──────── TEXT SHOWN

True grating acuity is measured if the subject is able to resolve the orientation of lines on gratings printed on round tests that can be presented in different orientations. Again, in this test situation the orientation of grating can be seen even if the lines are badly distorted. The size of the stimulus affects the grating acuity value when there are scotomas, diffuse or circumscribed loss of functioning cone cells, in the area that is investigated. This was documented in one of the early investigations on grating stimuli in measuring contrast sensitivity (CS) (7). Therefore, large, 10- to 20-degree grating stimuli are needed in basic measurements. It is possible to learn about the function of the central visual field by using a small area of the grating to determine whether grating acuity becomes lower (for details, see the Ref. (7)).

Recognition Acuity, Optotype Tests

When testing adults, it is customary to test distance vision first, followed by near vision. When testing children, better results are obtained by starting with near vision tests before proceeding to distance vision tests at 3 meters. Binocular vision is tested first and then each eye separately.

────────────────
──────── SUPPLIED ENTRIES

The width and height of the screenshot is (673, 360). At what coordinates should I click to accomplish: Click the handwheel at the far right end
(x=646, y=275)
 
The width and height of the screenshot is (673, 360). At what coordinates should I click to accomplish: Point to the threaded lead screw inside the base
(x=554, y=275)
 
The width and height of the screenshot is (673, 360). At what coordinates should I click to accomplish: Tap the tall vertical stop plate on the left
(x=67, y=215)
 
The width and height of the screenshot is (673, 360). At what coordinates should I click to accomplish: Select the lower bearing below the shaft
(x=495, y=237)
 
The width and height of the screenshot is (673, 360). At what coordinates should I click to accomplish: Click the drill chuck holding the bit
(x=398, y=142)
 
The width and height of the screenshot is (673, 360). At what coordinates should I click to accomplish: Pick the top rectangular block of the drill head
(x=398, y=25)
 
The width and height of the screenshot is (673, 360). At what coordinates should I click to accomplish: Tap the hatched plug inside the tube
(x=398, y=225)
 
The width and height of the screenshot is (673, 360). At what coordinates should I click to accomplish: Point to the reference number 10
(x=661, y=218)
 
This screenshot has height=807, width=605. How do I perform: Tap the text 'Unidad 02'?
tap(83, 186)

────────────────
──────── SUPPLIED ENTRIES

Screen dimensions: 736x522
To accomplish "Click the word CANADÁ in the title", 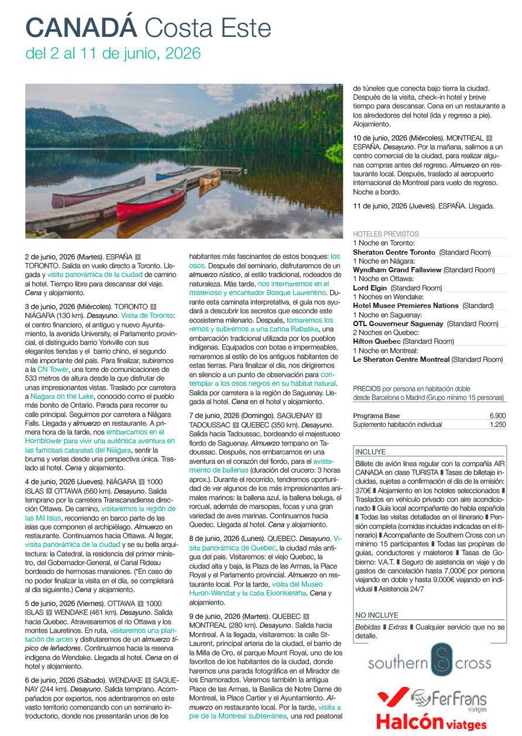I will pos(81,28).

────────────────

• _ACTIVITY 1_: List the kinds of vision that the last paragraph of the text on visual acuity testing says are tested.
• _ACTIVITY 2_: Transcribe part of the text on visual acuity testing, beginning at the words "Recognition Acuity, Optotype" and stopping after "each eye separately.".

• _RESULT 1_: Distance vision, near vision, binocular vision

• _RESULT 2_:
Recognition Acuity, Optotype Tests

When testing adults, it is customary to test distance vision first, followed by near vision. When testing children, better results are obtained by starting with near vision tests before proceeding to distance vision tests at 3 meters. Binocular vision is tested first and then each eye separately.